-- EXTRACT follows --

Most folks don’t put in as much in their registered accounts, probably because of a lack of knowledge, information, and understanding. Compounding works amazingly, and its full power can only be felt if you start early. That is what I’m teaching my eldest.
Q4. Do you have pensions through work? Has having pensions through work made your early retirement planning a little bit easier? If not, please explain.
A4. Yes, I do have a pension through work via SunLife. Unfortunately, I don’t have much say except that I have selected or opted for index-based mutual funds. I only contribute enough to get the match from the employer, which is 5% (so I contribute 5% and the employer matches that). The rest of the RRSP contribution room is done by me directly, by investing in low-cost index funds.
I think having a defined benefit pension plan is like gold; they are hard to come by, but once you have it, you should never let it go (within reason). But having a pension through work that is mostly mutual funds with high fees isn’t that great. I sometimes wish my employer would just give me the 5% directly, and I would invest it myself. I have kept track of my performance for RRSP from work and RRSP that I self-manage, and as you expect it, my self-managed RRSP is easily outperforming the Sunlife options because of the fee difference.
As for early retirement planning, I would say that for most, having pensions through work is very beneficial, given the match from the employer. And having a defined benefit pension plan is like hitting a jackpot.
Q5. You shared a similar investing path as us – started out with mutual funds then went into DIY investing. Why did you make this switch?
A5. So we started investing in 2010 when we were expecting our child. In the 2000s, we didn’t invest anything other than a matching work pension. At that time, I had no idea how to invest, and everything felt so new. But with a kid on the way, it prompted me to do more work.
I started with reading several books (Millionaire Next Door, Stocks for the Long Run, etc.), and I found the Canadian Couch Potato blog and realized that investing is quite simple: just buy a low-cost index fund and stay the course. We were with TD bank, so buying TD e-series mutual funds, which were index-based funds with the lowest MER was the way to go. So we started DIY investing. We went with what was called an aggressive portfolio: 25% each of CAD, US, Int’l and Bonds (TD900, TD902, TD911, and TD909). I’d buy once a month each so that is 48 total transactions, and the best part about TD e-series mutual funds is that they are commission-free. So we were saving $480 per year in transaction fees. Another benefit of TD e-series mutual funds is that there is no bid-ask spread, so that is some savings there as well. Plus, your dividends are automatically reinvested which means that there is no drag of uninvested cash. TD e-series mutual funds were our go-to from 2010 until 2022.
Side note: I eventually got rid of my entire bonds position in 2022 because I realized that I don’t need bonds to help me stay the course. Volatility didn’t bother me one bit and I already had a mortgage so logically speaking, having bonds made no real sense. With that said, I would still consider buying bonds again about 5 years before full retirement.

-- EXTRACT concluded --
-- DATASET follows --

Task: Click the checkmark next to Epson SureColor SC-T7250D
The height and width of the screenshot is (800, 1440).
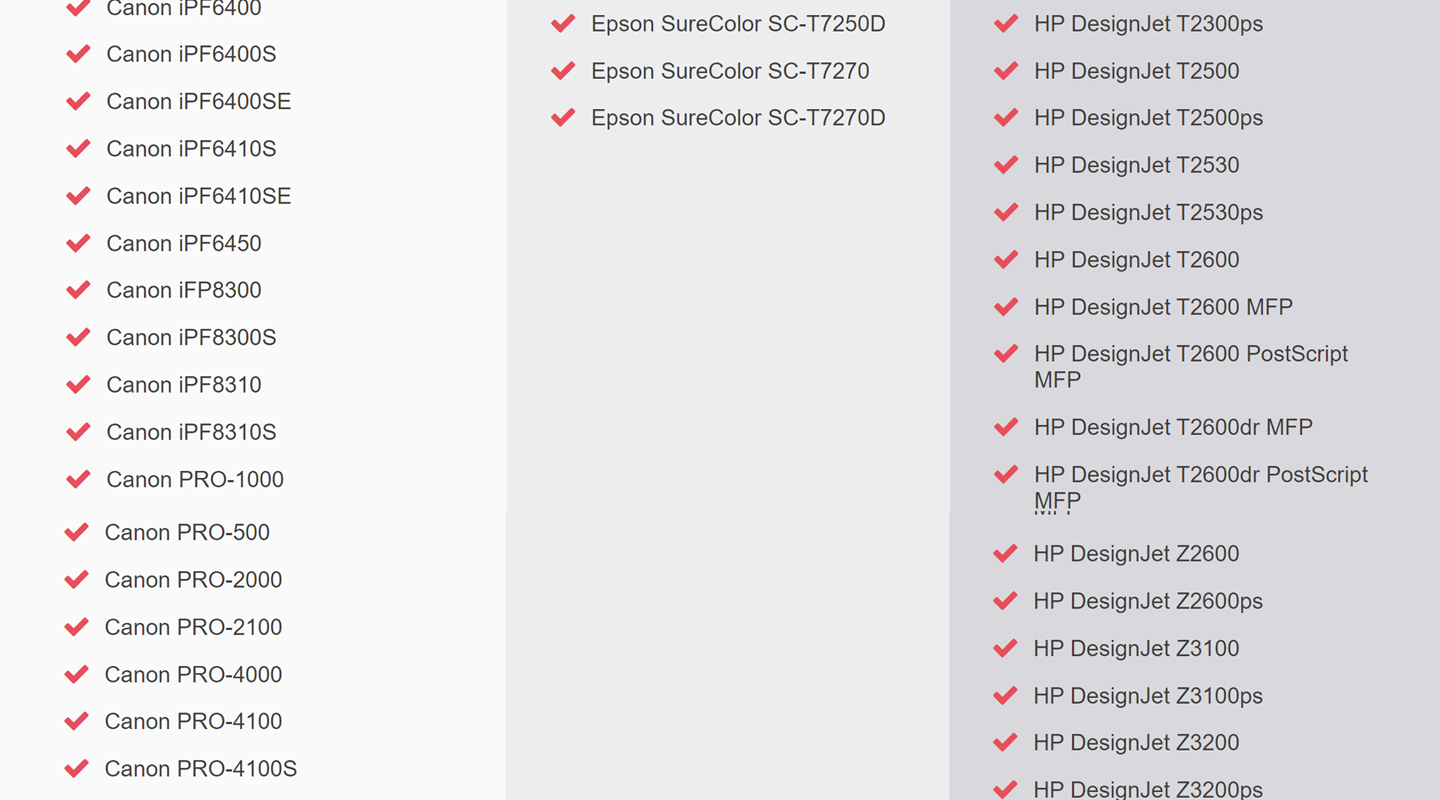Action: point(563,24)
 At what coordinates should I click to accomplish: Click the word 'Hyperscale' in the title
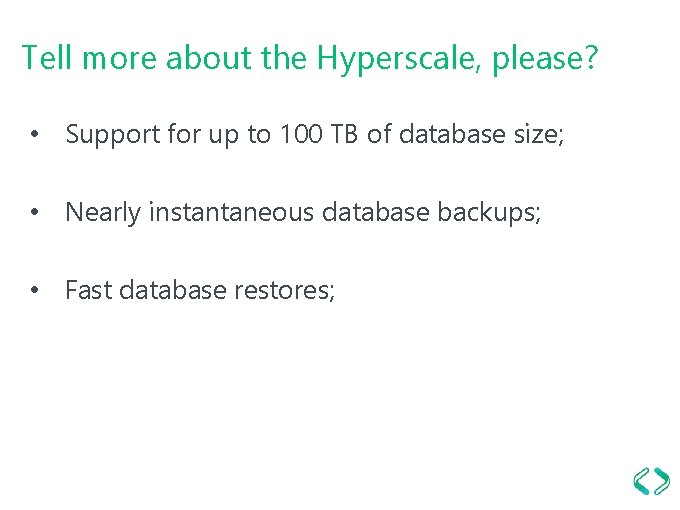pyautogui.click(x=398, y=58)
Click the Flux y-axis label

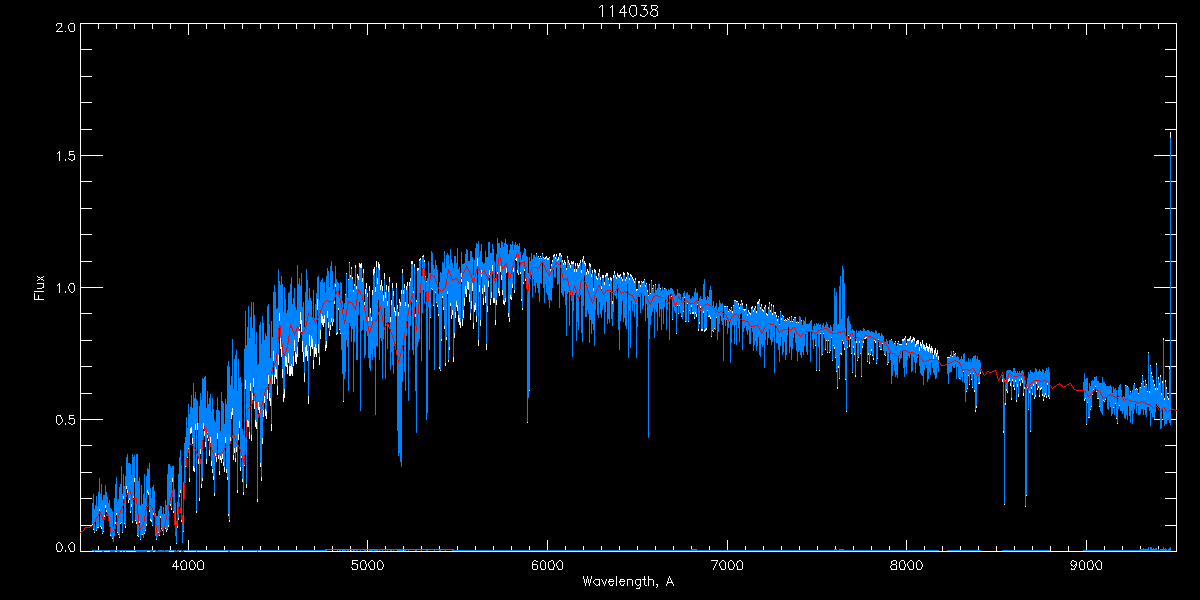click(40, 288)
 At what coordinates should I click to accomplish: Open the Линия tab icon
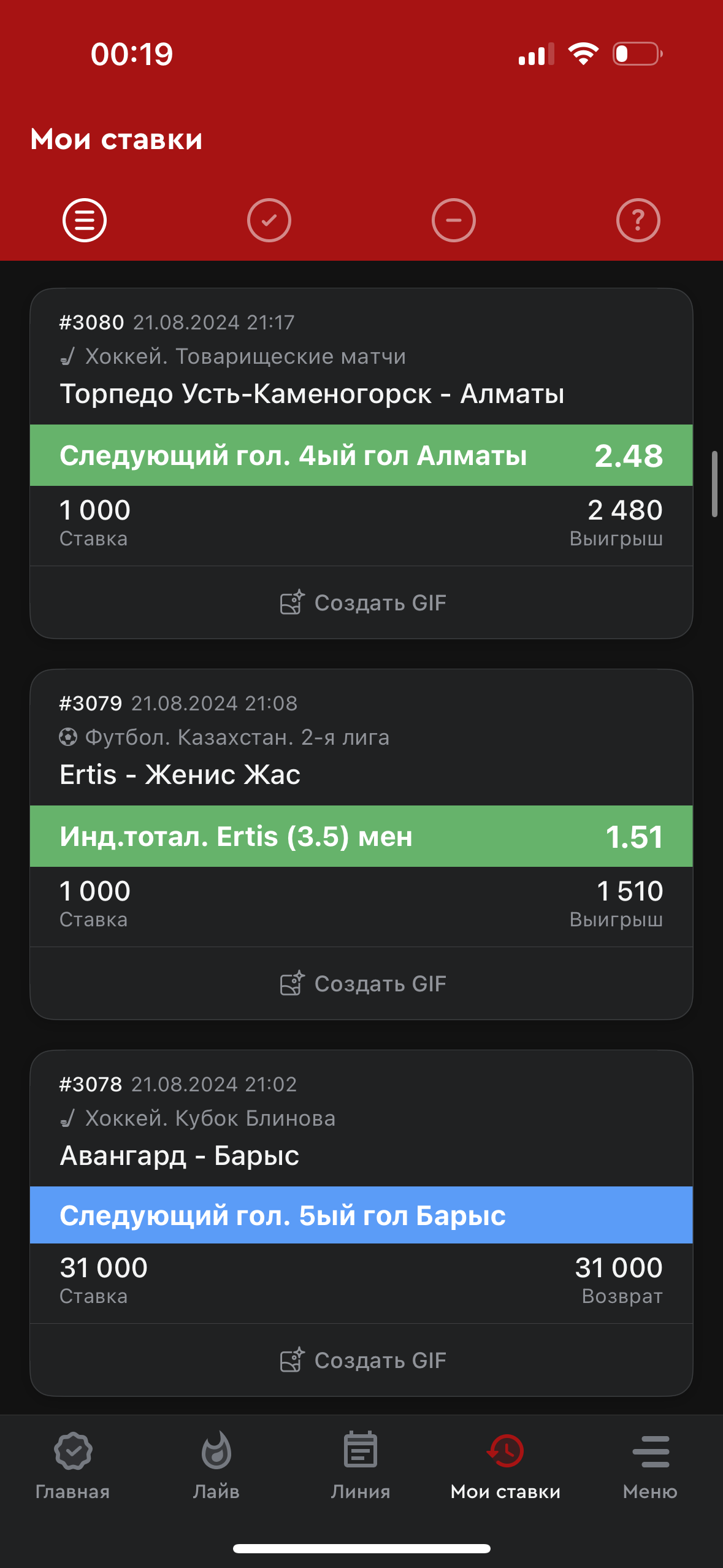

-- DATASET concluded --

_ASSIGNMENT A_. Rewrite the interview from "I think having" up to and including "make this switch?", changing "jackpot" to "lottery".
_ASSIGNMENT B_. Name every fund code the interview gives for the aggressive portfolio.
Rely on the interview alone and not on the data.

_ANSWER BOX A_.
I think having a defined benefit pension plan is like gold; they are hard to come by, but once you have it, you should never let it go (within reason). But having a pension through work that is mostly mutual funds with high fees isn’t that great. I sometimes wish my employer would just give me the 5% directly, and I would invest it myself. I have kept track of my performance for RRSP from work and RRSP that I self-manage, and as you expect it, my self-managed RRSP is easily outperforming the Sunlife options because of the fee difference.
As for early retirement planning, I would say that for most, having pensions through work is very beneficial, given the match from the employer. And having a defined benefit pension plan is like hitting a lottery.
Q5. You shared a similar investing path as us – started out with mutual funds then went into DIY investing. Why did you make this switch?

_ANSWER BOX B_. TD900, TD902, TD911, TD909